:: DIRECTIONS FOR THIS TASK ::
The answer must be a single number: how many lines in this listing hold the word "will".

++++++++++

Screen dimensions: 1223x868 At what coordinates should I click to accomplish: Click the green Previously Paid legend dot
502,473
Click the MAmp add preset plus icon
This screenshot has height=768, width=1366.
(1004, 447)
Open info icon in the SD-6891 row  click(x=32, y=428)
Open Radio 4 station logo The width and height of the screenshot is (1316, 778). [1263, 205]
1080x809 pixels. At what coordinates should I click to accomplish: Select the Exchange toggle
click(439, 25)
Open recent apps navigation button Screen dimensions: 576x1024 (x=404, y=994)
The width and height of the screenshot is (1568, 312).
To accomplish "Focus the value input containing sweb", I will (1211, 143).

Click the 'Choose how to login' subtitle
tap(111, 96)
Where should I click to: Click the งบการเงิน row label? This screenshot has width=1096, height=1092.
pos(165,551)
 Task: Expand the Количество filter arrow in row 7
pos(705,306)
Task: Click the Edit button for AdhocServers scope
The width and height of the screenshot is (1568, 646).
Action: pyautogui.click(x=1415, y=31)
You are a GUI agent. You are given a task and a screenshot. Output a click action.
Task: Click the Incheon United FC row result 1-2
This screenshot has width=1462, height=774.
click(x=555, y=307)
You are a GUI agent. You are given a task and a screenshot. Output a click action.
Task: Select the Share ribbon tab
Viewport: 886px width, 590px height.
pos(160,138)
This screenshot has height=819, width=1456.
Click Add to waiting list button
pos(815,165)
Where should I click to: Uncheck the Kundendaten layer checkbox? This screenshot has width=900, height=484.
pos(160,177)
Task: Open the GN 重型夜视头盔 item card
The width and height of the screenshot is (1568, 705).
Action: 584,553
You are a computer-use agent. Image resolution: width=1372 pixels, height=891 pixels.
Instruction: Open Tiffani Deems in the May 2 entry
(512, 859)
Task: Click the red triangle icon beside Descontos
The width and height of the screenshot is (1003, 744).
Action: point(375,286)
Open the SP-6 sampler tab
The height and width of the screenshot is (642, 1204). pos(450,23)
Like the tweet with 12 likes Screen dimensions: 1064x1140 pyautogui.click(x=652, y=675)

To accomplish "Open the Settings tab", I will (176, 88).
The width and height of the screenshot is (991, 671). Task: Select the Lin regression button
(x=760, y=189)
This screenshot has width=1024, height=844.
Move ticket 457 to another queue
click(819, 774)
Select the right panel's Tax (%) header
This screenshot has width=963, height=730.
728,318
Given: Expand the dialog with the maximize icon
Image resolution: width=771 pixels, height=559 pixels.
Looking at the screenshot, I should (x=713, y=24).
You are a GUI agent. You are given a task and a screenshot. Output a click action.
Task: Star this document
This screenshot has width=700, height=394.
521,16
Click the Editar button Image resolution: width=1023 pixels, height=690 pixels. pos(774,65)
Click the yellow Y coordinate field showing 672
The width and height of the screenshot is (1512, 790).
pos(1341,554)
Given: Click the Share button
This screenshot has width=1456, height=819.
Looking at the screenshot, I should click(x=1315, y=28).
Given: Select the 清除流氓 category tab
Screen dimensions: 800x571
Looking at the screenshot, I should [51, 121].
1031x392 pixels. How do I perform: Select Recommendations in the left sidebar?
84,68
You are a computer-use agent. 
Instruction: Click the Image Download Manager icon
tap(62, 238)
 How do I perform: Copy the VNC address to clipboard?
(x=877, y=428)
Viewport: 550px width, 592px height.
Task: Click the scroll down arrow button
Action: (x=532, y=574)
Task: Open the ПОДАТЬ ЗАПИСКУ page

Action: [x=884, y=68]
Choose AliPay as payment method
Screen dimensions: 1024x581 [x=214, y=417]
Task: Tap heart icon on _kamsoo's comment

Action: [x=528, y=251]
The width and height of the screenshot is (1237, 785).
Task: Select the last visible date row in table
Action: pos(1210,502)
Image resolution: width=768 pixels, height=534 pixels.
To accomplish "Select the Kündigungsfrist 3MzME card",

++++++++++

:: SOLVED EXERCISE ::
2